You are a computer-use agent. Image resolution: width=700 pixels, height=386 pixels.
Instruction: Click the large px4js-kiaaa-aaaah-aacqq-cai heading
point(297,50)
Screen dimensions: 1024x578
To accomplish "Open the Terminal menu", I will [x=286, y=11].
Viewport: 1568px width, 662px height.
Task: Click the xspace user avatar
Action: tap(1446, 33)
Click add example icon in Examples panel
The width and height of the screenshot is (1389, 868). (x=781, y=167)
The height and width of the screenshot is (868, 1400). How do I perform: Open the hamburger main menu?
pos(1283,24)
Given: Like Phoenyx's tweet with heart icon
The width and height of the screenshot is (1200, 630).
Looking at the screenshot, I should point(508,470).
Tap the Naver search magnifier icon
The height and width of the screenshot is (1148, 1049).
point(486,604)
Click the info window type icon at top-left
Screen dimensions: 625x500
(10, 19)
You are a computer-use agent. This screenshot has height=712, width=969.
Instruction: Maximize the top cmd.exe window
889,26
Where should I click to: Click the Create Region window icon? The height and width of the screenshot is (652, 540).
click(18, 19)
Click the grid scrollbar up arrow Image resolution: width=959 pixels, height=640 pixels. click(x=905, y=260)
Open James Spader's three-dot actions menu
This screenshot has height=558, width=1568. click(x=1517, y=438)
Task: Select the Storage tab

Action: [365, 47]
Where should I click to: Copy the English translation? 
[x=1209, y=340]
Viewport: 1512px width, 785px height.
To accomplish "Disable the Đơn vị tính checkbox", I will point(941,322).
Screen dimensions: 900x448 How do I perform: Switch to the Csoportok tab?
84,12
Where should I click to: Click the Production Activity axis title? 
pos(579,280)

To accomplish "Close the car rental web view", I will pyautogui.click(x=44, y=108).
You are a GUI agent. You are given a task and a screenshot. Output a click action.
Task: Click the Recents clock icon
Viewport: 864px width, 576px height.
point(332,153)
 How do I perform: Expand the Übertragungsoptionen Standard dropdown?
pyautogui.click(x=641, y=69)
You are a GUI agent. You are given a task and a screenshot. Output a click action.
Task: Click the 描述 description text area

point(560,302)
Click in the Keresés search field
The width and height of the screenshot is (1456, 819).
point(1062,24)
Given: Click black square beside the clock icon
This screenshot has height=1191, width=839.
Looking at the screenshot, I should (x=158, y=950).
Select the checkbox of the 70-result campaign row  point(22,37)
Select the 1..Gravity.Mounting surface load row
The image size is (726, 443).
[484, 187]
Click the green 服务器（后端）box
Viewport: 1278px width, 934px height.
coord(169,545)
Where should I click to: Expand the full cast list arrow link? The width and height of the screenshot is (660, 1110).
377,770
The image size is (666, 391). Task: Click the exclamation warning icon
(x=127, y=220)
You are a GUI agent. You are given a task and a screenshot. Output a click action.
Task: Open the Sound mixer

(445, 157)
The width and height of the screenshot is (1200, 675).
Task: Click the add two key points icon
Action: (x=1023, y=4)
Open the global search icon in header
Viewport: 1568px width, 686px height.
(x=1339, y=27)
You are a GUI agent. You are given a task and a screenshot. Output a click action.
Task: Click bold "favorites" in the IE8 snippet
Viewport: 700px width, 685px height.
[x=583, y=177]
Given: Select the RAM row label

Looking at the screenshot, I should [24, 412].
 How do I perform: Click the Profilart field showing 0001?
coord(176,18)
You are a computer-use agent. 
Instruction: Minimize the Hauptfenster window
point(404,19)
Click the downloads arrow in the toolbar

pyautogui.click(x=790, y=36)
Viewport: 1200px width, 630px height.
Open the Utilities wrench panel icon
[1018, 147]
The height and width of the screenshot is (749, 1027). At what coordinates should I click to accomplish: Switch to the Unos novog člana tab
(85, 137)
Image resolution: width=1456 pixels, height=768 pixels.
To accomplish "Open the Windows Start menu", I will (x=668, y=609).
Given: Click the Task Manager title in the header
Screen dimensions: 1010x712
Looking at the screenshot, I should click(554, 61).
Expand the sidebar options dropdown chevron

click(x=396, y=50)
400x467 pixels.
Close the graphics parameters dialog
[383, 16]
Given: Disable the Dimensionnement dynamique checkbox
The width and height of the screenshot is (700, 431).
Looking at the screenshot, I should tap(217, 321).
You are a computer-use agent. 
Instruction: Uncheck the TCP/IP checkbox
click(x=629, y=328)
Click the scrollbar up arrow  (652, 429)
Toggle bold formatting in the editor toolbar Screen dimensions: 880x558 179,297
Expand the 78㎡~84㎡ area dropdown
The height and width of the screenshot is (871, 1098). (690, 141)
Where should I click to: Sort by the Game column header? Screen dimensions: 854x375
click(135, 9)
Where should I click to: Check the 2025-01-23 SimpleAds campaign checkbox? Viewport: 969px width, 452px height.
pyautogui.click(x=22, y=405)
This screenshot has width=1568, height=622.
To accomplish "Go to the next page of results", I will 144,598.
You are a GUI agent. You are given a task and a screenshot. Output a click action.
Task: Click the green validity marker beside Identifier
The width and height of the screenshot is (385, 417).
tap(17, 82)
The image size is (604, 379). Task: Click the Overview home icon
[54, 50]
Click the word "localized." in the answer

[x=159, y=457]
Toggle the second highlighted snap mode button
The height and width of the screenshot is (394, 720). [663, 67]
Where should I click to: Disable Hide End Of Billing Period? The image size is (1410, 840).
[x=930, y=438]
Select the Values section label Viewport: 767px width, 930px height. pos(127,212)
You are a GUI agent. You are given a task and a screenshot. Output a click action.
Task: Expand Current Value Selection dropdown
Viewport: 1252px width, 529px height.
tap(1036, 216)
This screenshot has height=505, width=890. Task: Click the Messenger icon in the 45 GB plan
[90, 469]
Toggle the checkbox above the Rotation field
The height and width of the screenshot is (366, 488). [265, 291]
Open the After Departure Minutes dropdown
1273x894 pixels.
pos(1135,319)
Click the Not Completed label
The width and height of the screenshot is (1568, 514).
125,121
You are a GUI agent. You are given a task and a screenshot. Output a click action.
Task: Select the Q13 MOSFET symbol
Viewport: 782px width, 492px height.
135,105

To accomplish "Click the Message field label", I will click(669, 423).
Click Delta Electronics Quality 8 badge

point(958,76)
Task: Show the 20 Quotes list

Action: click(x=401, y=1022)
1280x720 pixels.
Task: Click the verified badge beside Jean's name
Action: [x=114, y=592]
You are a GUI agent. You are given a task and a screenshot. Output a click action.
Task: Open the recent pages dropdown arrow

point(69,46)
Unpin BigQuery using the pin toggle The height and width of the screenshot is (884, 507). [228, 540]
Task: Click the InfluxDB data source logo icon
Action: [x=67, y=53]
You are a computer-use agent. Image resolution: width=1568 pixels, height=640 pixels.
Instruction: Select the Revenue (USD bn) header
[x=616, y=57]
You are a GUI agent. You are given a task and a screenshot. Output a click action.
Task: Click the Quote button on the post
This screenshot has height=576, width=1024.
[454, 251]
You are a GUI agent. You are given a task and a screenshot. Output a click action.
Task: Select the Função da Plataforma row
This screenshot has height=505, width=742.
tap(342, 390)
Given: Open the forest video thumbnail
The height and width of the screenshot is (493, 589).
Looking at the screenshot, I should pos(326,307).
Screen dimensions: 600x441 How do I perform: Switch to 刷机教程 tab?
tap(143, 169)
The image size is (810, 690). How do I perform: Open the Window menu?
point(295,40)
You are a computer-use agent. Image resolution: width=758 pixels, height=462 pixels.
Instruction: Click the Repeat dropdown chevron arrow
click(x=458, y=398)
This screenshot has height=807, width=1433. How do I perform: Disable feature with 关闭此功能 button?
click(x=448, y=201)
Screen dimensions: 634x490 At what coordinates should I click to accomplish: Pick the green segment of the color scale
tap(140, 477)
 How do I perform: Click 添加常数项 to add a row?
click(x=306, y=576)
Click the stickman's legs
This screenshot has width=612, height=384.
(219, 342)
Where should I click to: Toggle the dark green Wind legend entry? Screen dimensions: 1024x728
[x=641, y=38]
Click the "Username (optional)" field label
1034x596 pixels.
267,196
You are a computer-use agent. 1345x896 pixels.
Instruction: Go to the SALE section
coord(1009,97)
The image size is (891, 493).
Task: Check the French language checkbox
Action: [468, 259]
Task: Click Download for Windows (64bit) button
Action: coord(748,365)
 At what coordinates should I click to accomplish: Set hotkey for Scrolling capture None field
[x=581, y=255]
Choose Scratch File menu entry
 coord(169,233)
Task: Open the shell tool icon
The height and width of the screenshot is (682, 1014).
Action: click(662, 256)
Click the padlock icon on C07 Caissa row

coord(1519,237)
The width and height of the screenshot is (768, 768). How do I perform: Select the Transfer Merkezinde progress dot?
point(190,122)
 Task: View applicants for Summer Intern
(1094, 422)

* * * * * * * * *

:: Stated goal ::
Give back everything from the line containing "Given: Click black" down to the line containing "coord(169,545)", switching "square" to "button" and leaving all else unchanged.

:: Exercise answer ::
Given: Click black button beside the clock icon
This screenshot has height=1191, width=839.
Looking at the screenshot, I should (x=158, y=950).
Select the checkbox of the 70-result campaign row  point(22,37)
Select the 1..Gravity.Mounting surface load row
The image size is (726, 443).
[484, 187]
Click the green 服务器（后端）box
Viewport: 1278px width, 934px height.
coord(169,545)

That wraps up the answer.